市馬さんに夢中!その3

懸賞 2013年 08月 04日 懸賞

f0036354_14289.jpg7月20日 池袋演芸場 中席 最終日夜の部に行って来ました。
池袋演芸場は池袋駅西口徒歩3分
東武百貨店の隣、ケンタッキーの角を曲がった路地にあります。
92席の椅子席、比較的こじんまりとした寄席でした。

この日の出演は以下の通り

【柳亭市江さん】 市馬さんのお弟子さんです。ちょっと舌足らずが気になります。

【林家まめ平さん】

【漫才 ロケット団】・・・何度か寄席で見ていますが、いつも面白いのに今日はかなり手を抜いている感あり。

【柳家小里んさん】「へっつい幽霊」…ベテランならではの安定感。気品と味わいがある「粋」を感じました。また聴きたい噺家さんです。
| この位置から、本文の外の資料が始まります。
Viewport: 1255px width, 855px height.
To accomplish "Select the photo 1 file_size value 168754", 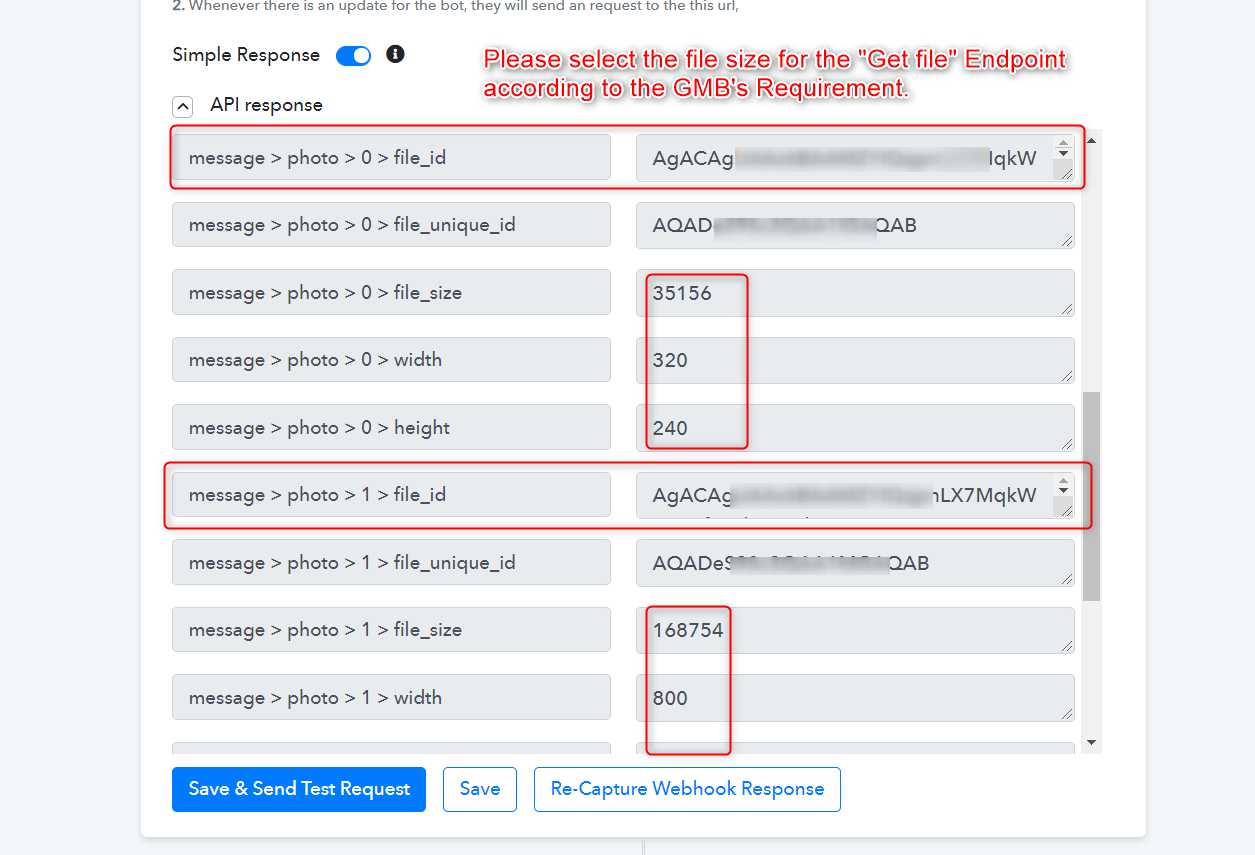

【蝶花楼馬楽さん】「犬の目」・かっぽれ…穏やかな話し方に癒されます。中席の期間通じて踊りがなかったからと「かっぽれ」を披露して下さいました。こういう感じ、お座敷遊びみたい(やったことないけど)で粋でいいですね。

【マジック アサダ二世】…おなじみ!アサダ先生。いつもいろいろ道具を用意していても、くだらない話ばかりでマジックをやらないで帰ることも度々。夏は汗でマジックがやりにくいからとそのまま帰ってしまう雰囲気でしたが、最後にトランプのマジックを1個だけ。
アサダ先生を知らない人からは文句が出そうでしたが、これがアサダ先生なんです。

【柳家喬太郎さん】「宮戸川」…好きな人からは熱狂的な支持を受けている喬太郎さん。宮戸川の若い二人の色香のあるシーンを品よく演じられていました。次回は喬太郎ワールド のギャグ&ナンセンスをもっと聴きたいなと思います。次に期待したいです!

【林家木久蔵さん】「天狗裁き」…お父さんの天然は一代限り。多分超えられないと思いますが、古典の正道で頑張ってほしいです。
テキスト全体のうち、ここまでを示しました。